In this process, they took into account all input, suggestions for improvement and feedback from the previous application rounds, and worked in a targeted manner towards developing and improving their application.
‘If you have faith in your idea, the moral of this story is clear: Don’t give up! Absorb the criticism, work purposefully and systematically to improve the application, and submit it again,’ she says with a smile.
Facts about the POREX project:
- The abbreviation POREX stands for ‘Potential oil recovery derived from exploration wells’.
- One of four projects granted funding under the Research Council of Norway’s PETROMAKS2 programme in the call for proposals for ‘groundbreaking research ideas’.
- The project is based on IFE’s unique competence in tracer technology.
- IFE heads the project, and IRIS (now part of the Norwegian Research Centre NORCE) participates as a research partner. The oil company Lundin has an advisory support role.
- The three-year project has a value of NOK 9 million. IFE, which will conduct most of the research work, will receive NOK 8 million of the budget, while IRIS, which will provide the simulations, will receive around NOK 1 million.

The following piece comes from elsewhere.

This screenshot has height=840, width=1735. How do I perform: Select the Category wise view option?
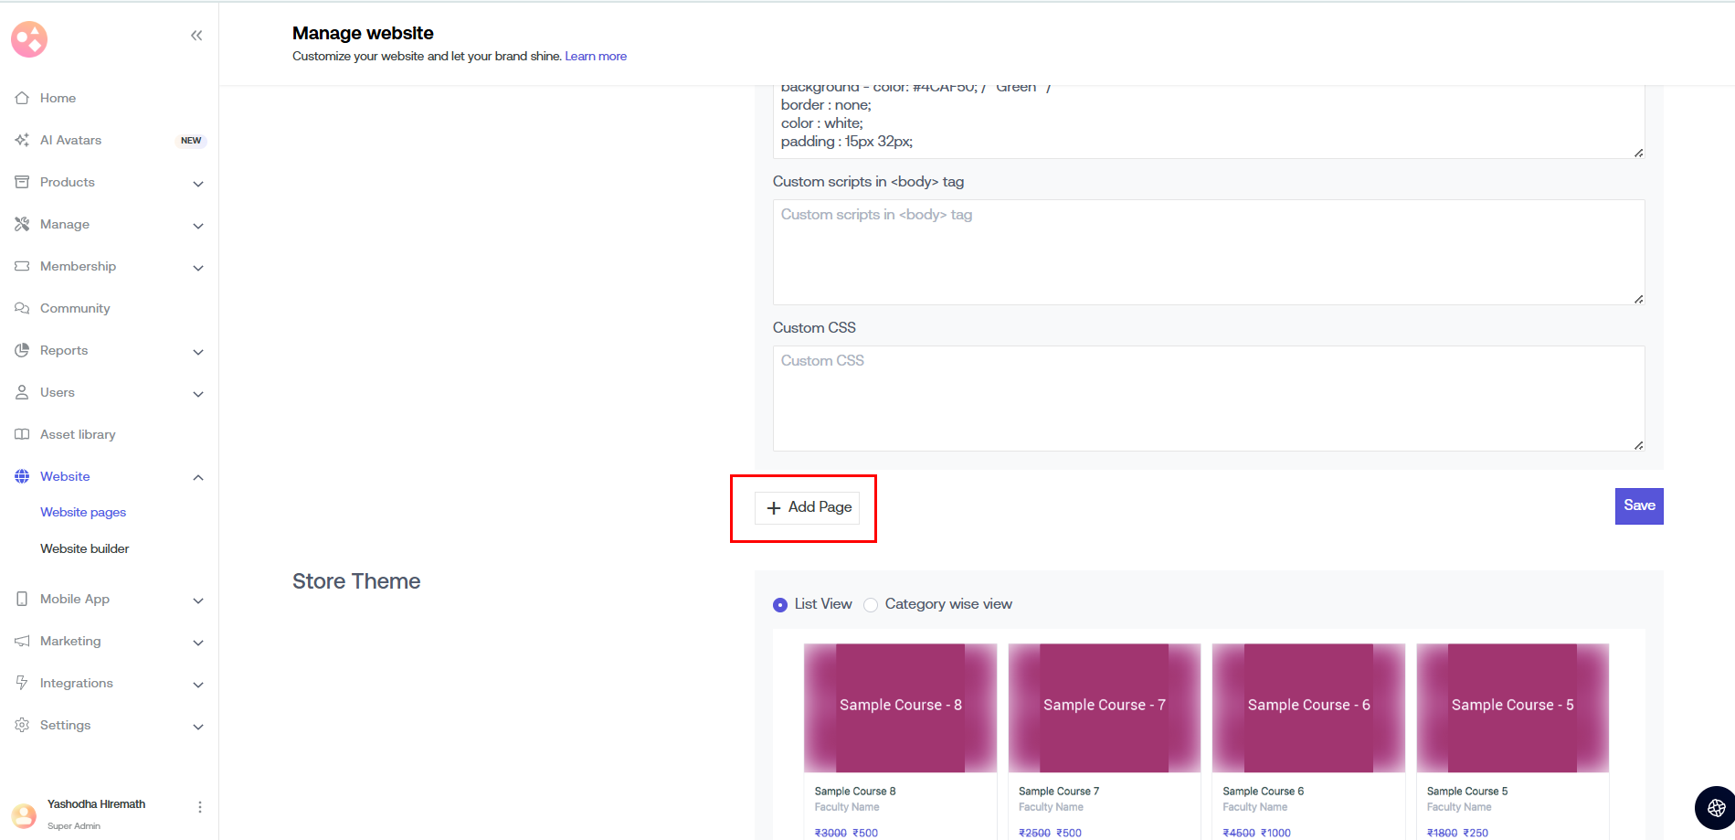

- Researchers from both the Tracer Technology Department and the Process and Fluid Flow Technology Department will contribute.
- Kick-off for the project is autumn 2018.
IFE is in the forefront of tracers and tracer development:
- IFE has comprehensive activity in the development and use of tracer technology for the petroleum industry.
- One of the key areas is the use of tracers to map fluid flow in the reservoirs. The tracers are added to injection water or gas and are measured in one of the nearby production wells.
- Over the last 40 years, IFE has developed a large range of tracers for use in countless contexts in the industry.
- The tracer technology developed by IFE is an important, cost-effective contribution to better understanding reservoirs. It makes it possible to optimise production, and thereby achieve maximum profit.
- Tracer methods are used to find out the extent of remaining oil deposits in a field, and to ascertain how this oil can best be extracted.
- IFE is a research partner in the National IOR Centre of Norway, which conducts research on methods of improved oil recovery (IOR). The Centre is a research centre under the PETROMAKS2 programme, and is headed by the University of Stavanger with IFE and IRIS as research partners.
- In the spring, the IOR Centre received approval in the RCN’s mid-term evaluation and will therefore continue for three more years, making a total of eight years altogether.